> [Work to be completed] Reproduce each of the rows below word for word, omitting the pictures.

START Listing

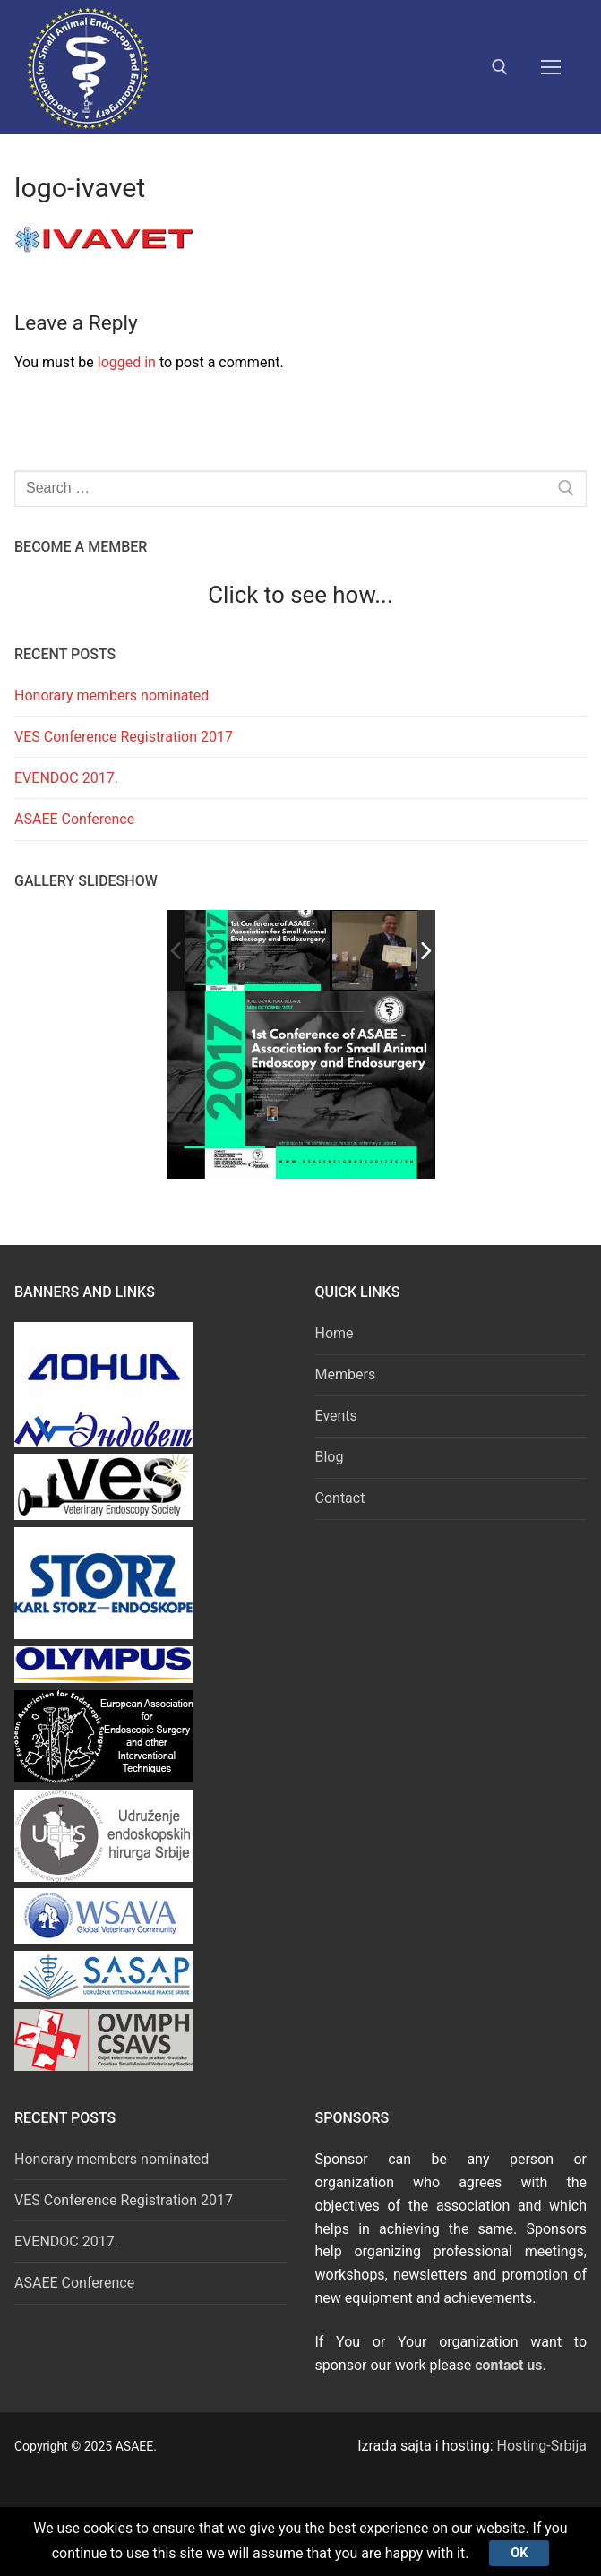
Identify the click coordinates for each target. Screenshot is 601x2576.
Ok (519, 2552)
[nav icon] (551, 67)
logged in (127, 362)
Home (334, 1333)
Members (345, 1374)
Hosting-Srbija (542, 2445)
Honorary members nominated (111, 695)
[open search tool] (500, 67)
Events (336, 1415)
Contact (340, 1498)
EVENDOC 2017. (66, 777)
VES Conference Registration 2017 (123, 736)
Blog (329, 1456)
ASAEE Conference (74, 819)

END Listing

> [Task response]
Identify the click coordinates for each target. Screenshot is 601x2576.
Ok (519, 2552)
[nav icon] (551, 67)
logged in (127, 362)
Home (334, 1333)
Members (345, 1374)
Hosting-Srbija (542, 2445)
Honorary members nominated (111, 695)
[open search tool] (500, 67)
Events (336, 1415)
Contact (340, 1498)
EVENDOC 2017. (66, 777)
VES Conference Registration 2017 (123, 736)
Blog (329, 1456)
ASAEE Conference (74, 819)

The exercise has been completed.